Digital quantification of Ki67 and PRAME in challenging melanocytic lesions - A novel diagnostic tool.
Journal:
Pathology, research and practice
Published Date:
Mar 31, 2025
Abstract
The interpretation of immunohistochemical markers in melanocytic lesions possesses difficulties due to expression in non-melanocytic cells and the time-consuming, non-reproducible nature of manual assessment. A digital tool that accurately quantifies Ki67 and PRAME may valuably aid pathologists in the diagnostic classification of melanocytic lesions. The aim of this study was to assess the diagnostic performance of digitally quantified Ki67 and PRAME in challenging melanocytic lesions utilizing double nuclear staining methods for accurate identification of melanocytic cells. We explored the difference in Ki67 and PRAME expression by WHO-lesion-groups and Melanocytic Pathology Assessment Tool and Hierarchy for Diagnosis version 2.0 (MPATH-Dx V2.0). Tissue slides from a cohort of 156 melanocytic lesions were stained with the Ki67/SOX10 double nuclear stain and the PRAME/SOX10 virtual double nuclear stain. Melanocytic cell specific Ki67/SOX10- and PRAME/SOX10-indexes were quantified by AI-driven digital image analysis (DIA) and compared to non-specific Ki67- and PRAME-indexes. The results showed that ROC AUC of the Ki67/SOX10-index was increased compared to the non-specific Ki67-index (p < 0.001), as opposed to the AUC of the PRAME/SOX10-index compared to non-specific PRAME-index (p = 0.090). The medians of digitally quantified Ki67- and PRAME-indexes differed significantly for the overall WHO-groups and MPATH-Dx V2.0 classes (p < 0.001).
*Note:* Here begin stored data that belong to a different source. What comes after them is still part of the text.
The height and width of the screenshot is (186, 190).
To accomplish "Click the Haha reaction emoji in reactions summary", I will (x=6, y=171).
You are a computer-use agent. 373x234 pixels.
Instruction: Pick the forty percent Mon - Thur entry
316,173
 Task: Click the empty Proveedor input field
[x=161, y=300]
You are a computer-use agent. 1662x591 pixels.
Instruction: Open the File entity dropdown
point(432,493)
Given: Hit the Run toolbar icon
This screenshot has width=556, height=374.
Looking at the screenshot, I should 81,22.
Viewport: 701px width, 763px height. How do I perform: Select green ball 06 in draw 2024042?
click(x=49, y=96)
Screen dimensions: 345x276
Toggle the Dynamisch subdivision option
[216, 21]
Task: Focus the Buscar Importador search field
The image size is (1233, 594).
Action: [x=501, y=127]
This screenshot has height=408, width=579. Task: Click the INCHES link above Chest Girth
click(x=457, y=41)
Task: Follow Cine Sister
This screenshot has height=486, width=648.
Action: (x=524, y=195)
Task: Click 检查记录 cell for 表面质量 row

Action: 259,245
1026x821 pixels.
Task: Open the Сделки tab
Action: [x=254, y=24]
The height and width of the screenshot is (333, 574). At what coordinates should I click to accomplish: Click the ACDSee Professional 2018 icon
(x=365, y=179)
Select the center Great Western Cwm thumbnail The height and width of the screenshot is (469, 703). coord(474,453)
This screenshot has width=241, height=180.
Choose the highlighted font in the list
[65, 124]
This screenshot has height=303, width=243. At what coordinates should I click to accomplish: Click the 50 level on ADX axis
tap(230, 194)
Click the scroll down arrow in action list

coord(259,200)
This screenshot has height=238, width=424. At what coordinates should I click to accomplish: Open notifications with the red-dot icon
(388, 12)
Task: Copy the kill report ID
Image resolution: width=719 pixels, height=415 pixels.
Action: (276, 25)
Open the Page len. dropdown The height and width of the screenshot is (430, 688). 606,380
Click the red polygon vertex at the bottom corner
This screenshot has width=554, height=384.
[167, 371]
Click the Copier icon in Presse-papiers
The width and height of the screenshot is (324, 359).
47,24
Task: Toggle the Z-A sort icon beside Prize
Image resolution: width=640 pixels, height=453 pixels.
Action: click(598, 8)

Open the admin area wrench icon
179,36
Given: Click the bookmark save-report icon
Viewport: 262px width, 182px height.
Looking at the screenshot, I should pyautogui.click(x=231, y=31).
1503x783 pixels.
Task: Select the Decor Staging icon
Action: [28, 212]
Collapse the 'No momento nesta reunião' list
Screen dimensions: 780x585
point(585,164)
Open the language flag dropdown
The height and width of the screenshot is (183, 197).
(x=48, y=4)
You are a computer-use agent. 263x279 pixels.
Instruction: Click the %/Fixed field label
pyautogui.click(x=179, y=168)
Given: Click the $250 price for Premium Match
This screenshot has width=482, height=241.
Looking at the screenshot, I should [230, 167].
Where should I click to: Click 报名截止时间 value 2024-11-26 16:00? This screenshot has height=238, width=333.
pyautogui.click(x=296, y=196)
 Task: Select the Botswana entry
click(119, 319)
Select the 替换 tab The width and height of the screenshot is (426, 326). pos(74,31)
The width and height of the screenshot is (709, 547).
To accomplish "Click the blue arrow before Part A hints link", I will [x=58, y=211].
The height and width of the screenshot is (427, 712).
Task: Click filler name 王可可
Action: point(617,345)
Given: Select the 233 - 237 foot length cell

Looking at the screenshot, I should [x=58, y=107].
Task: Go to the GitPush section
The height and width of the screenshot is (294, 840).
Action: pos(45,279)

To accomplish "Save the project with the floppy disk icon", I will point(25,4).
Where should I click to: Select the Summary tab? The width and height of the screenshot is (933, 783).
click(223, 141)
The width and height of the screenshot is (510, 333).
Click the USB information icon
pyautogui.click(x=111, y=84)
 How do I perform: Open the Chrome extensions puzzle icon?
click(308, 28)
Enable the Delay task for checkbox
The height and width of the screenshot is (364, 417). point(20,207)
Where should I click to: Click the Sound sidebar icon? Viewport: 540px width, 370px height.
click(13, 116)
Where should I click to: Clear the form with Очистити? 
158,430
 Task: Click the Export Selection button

In conclusion, we found that double nuclear staining improved the diagnostic performance of Ki67, but not PRAME. The combination of digitally quantified Ki67- and PRAME-indexes may potentially serve as a tool for diagnostic classification of challenging melanocytic lesions. The proposed diagnostic tool presents the results visually, graphically, and quantitatively to optimally aid the pathologist.